PaintsandPintos70 said:


> well i have been proven wrong!!!  I first thought when reading the discription it would be another one of those (no offence) but ugly little ponys you see at 4-h shows!!


Hey! lol. :roll: :wink:


----------



## .Delete. (Jan 7, 2008)

No you take a pintabian mare and breed it to a halflinger stallion. So it will be 50% halflinger not Arab. 

Ha ha. Thank you. I have to use a fake tail on my gelding for show too.


----------



## BluMagic (Sep 23, 2007)

Blu's tail is long but with like four different colors in it! White, Flaxen, Red, and Black/Gray...weird! lol  

Because of his dustiness lately, he looks like a red pally! :roll:


----------



## Jr_lover (Apr 14, 2007)

:lol: thats funny.
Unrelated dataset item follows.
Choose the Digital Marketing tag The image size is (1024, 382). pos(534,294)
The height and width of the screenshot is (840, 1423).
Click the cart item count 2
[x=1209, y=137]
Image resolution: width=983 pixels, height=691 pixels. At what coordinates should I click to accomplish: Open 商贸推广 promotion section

Junior looks bay sometimes when he gets really muddy and dirty lol...hehe see...












he's a silly little goose.


----------



## Vidaloco (Sep 14, 2007)

I think Blu is beautiful. I know you love him a lot. 
I had a grade filly born here (I bought her mom already bred) she was 1/2 peruvian paso 1/4 QH and 1/4 dartmoor pony. We called her a pasoquartermore. She was the sweetist thing I sold her to some friends whose kids ride her and crawl all over her. It broke my heart to sell her but I can at least visit her whenever I want. I ride Kentucky/Rocky horses now and it it wasnt for cross breeding they wouldn't even exist.


----------



## jazzyrider (Sep 16, 2007)

glad to see the bickering has settled down. i skipped a couple of pages to the last one cause it really was getting a little out of hand. the only thing i am going to say on the subject is that people need to start thinking before they write. just because we dont know the person on the other side of the computer screen doesnt mean we shouldnt treat them with the same respect that we would someone we know. 
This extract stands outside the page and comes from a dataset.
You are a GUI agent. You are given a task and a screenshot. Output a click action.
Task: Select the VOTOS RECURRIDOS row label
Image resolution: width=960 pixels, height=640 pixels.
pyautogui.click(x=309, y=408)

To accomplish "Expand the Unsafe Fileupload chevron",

anyhoo, with regards to the horse, i think he is absolutely beautiful. i think cross bred horses have so much more to offer than a lot of people realise. as long as its all done properly there should be no issues. the slaughter problem involves all horses as already mentioned and to deny a beautiful cross because it MIGHT end up at the slaughter yards is a little close minded IMO. 
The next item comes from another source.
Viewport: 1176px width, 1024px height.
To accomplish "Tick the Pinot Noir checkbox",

one of the most beautiful crosses is the anglo arab and no one gives that a hard time because it has a name. just because another cross hasnt been officially given a name doesnt mean its any worse than crossing a tb and an arab. morabs, quarabs and the list goes on...i think the crossing thing should be dropped and only give real backyard breeders a hard time as they are the ones that deserve it

peace


----------



## huntergrl (Nov 26, 2007)

I totally agree jazzyrider!


----------



## jazzyrider (Sep 16, 2007)

.Delete. said:


> No need to be snippy. Its just something new, something never seen before. Something that can do more, a combination of things it can do. With the simplicity of its size. Again, something new. Its not like im going to go out there and creat it. Im just saying it would be a neat little breed.


well i think he is b-e-a-utiful and i dont care if he is cross breed, pure bred or a heinz 57 variety lol when a horse looks that good and is so well looked after who really cares if its not a purebred of any kind.

horseluver - we all have opinions on things which is by no means wrong but when you are so rude/mean in your posts it makes you sound nasty and im sure, if you arent that way, thats not the impression you want to make. 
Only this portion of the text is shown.